▶ _Job_:
Copy the following items exactly as they appear, line for line.

▶ _Material shown_:
.....

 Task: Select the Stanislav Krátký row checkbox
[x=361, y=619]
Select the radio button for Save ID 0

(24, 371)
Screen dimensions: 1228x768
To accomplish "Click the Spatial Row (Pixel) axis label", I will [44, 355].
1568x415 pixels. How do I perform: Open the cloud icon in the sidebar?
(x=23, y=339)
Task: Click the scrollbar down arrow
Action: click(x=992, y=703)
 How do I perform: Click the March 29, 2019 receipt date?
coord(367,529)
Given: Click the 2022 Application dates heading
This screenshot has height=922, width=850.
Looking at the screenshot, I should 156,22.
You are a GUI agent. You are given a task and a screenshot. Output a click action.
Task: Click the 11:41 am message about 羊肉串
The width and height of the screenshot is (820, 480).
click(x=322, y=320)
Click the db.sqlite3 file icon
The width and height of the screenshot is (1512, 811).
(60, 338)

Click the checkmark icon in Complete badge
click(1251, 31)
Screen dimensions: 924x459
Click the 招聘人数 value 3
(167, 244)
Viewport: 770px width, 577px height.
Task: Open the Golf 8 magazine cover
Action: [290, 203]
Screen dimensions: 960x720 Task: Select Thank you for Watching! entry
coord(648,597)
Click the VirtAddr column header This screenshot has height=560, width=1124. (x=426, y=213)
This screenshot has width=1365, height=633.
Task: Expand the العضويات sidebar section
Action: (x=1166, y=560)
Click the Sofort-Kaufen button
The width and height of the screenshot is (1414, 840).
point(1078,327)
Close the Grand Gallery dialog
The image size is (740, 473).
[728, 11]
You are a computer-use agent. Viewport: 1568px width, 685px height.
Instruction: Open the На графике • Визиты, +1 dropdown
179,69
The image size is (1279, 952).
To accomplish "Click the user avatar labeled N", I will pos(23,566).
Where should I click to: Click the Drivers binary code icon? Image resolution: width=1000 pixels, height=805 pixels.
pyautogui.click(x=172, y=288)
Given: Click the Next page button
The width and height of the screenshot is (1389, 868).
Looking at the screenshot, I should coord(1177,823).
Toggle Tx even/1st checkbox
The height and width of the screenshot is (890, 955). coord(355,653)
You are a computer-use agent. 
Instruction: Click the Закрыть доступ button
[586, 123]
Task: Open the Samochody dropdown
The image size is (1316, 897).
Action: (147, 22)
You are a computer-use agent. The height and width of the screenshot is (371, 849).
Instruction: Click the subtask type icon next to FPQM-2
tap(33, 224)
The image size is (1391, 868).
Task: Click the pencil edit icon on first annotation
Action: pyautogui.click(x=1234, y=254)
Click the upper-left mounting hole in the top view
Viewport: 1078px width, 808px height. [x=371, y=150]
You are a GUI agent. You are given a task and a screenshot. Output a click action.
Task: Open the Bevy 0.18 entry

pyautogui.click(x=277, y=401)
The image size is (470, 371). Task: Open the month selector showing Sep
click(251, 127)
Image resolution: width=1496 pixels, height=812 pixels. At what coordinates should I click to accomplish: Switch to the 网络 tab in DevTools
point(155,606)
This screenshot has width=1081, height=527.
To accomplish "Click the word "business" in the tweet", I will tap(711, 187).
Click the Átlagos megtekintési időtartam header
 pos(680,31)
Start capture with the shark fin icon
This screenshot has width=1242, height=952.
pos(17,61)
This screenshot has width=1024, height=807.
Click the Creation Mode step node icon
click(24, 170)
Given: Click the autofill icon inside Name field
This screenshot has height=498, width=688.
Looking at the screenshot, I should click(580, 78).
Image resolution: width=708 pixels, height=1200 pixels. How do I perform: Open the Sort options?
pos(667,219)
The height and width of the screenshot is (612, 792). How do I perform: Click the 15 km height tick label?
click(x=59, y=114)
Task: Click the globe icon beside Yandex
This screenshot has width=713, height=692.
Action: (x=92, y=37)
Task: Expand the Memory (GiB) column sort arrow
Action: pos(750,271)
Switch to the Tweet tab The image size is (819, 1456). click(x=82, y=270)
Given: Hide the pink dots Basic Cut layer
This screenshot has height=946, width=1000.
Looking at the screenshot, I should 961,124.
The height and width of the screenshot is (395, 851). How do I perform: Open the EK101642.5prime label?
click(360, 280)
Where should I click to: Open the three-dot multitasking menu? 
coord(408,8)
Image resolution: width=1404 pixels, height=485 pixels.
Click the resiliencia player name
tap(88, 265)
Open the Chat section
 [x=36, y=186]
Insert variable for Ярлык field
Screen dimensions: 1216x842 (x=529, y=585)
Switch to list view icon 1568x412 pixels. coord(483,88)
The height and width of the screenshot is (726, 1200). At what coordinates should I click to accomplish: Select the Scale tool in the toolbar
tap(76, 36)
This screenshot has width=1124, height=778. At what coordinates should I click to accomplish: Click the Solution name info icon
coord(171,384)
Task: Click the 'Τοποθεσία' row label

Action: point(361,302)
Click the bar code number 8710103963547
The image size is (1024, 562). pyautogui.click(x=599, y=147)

.....

▶ _Correct result_:
 Task: Select the Stanislav Krátký row checkbox
[x=361, y=619]
Select the radio button for Save ID 0

(24, 371)
Screen dimensions: 1228x768
To accomplish "Click the Spatial Row (Pixel) axis label", I will [44, 355].
1568x415 pixels. How do I perform: Open the cloud icon in the sidebar?
(x=23, y=339)
Task: Click the scrollbar down arrow
Action: click(x=992, y=703)
 How do I perform: Click the March 29, 2019 receipt date?
coord(367,529)
Given: Click the 2022 Application dates heading
This screenshot has height=922, width=850.
Looking at the screenshot, I should 156,22.
You are a GUI agent. You are given a task and a screenshot. Output a click action.
Task: Click the 11:41 am message about 羊肉串
The width and height of the screenshot is (820, 480).
click(x=322, y=320)
Click the db.sqlite3 file icon
The width and height of the screenshot is (1512, 811).
(60, 338)

Click the checkmark icon in Complete badge
click(1251, 31)
Screen dimensions: 924x459
Click the 招聘人数 value 3
(167, 244)
Viewport: 770px width, 577px height.
Task: Open the Golf 8 magazine cover
Action: [290, 203]
Screen dimensions: 960x720 Task: Select Thank you for Watching! entry
coord(648,597)
Click the VirtAddr column header This screenshot has height=560, width=1124. (x=426, y=213)
This screenshot has width=1365, height=633.
Task: Expand the العضويات sidebar section
Action: (x=1166, y=560)
Click the Sofort-Kaufen button
The width and height of the screenshot is (1414, 840).
point(1078,327)
Close the Grand Gallery dialog
The image size is (740, 473).
[728, 11]
You are a computer-use agent. Viewport: 1568px width, 685px height.
Instruction: Open the На графике • Визиты, +1 dropdown
179,69
The image size is (1279, 952).
To accomplish "Click the user avatar labeled N", I will pos(23,566).
Where should I click to: Click the Drivers binary code icon? Image resolution: width=1000 pixels, height=805 pixels.
pyautogui.click(x=172, y=288)
Given: Click the Next page button
The width and height of the screenshot is (1389, 868).
Looking at the screenshot, I should coord(1177,823).
Toggle Tx even/1st checkbox
The height and width of the screenshot is (890, 955). coord(355,653)
You are a computer-use agent. 
Instruction: Click the Закрыть доступ button
[586, 123]
Task: Open the Samochody dropdown
The image size is (1316, 897).
Action: (147, 22)
You are a computer-use agent. The height and width of the screenshot is (371, 849).
Instruction: Click the subtask type icon next to FPQM-2
tap(33, 224)
The image size is (1391, 868).
Task: Click the pencil edit icon on first annotation
Action: pyautogui.click(x=1234, y=254)
Click the upper-left mounting hole in the top view
Viewport: 1078px width, 808px height. [x=371, y=150]
You are a GUI agent. You are given a task and a screenshot. Output a click action.
Task: Open the Bevy 0.18 entry

pyautogui.click(x=277, y=401)
The image size is (470, 371). Task: Open the month selector showing Sep
click(251, 127)
Image resolution: width=1496 pixels, height=812 pixels. At what coordinates should I click to accomplish: Switch to the 网络 tab in DevTools
point(155,606)
This screenshot has width=1081, height=527.
To accomplish "Click the word "business" in the tweet", I will tap(711, 187).
Click the Átlagos megtekintési időtartam header
 pos(680,31)
Start capture with the shark fin icon
This screenshot has width=1242, height=952.
pos(17,61)
This screenshot has width=1024, height=807.
Click the Creation Mode step node icon
click(24, 170)
Given: Click the autofill icon inside Name field
This screenshot has height=498, width=688.
Looking at the screenshot, I should click(580, 78).
Image resolution: width=708 pixels, height=1200 pixels. How do I perform: Open the Sort options?
pos(667,219)
The height and width of the screenshot is (612, 792). How do I perform: Click the 15 km height tick label?
click(x=59, y=114)
Task: Click the globe icon beside Yandex
This screenshot has width=713, height=692.
Action: (x=92, y=37)
Task: Expand the Memory (GiB) column sort arrow
Action: pos(750,271)
Switch to the Tweet tab The image size is (819, 1456). click(x=82, y=270)
Given: Hide the pink dots Basic Cut layer
This screenshot has height=946, width=1000.
Looking at the screenshot, I should 961,124.
The height and width of the screenshot is (395, 851). How do I perform: Open the EK101642.5prime label?
click(360, 280)
Where should I click to: Open the three-dot multitasking menu? 
coord(408,8)
Image resolution: width=1404 pixels, height=485 pixels.
Click the resiliencia player name
tap(88, 265)
Open the Chat section
 [x=36, y=186]
Insert variable for Ярлык field
Screen dimensions: 1216x842 (x=529, y=585)
Switch to list view icon 1568x412 pixels. coord(483,88)
The height and width of the screenshot is (726, 1200). At what coordinates should I click to accomplish: Select the Scale tool in the toolbar
tap(76, 36)
This screenshot has width=1124, height=778. At what coordinates should I click to accomplish: Click the Solution name info icon
coord(171,384)
Task: Click the 'Τοποθεσία' row label

Action: point(361,302)
Click the bar code number 8710103963547
The image size is (1024, 562). pyautogui.click(x=599, y=147)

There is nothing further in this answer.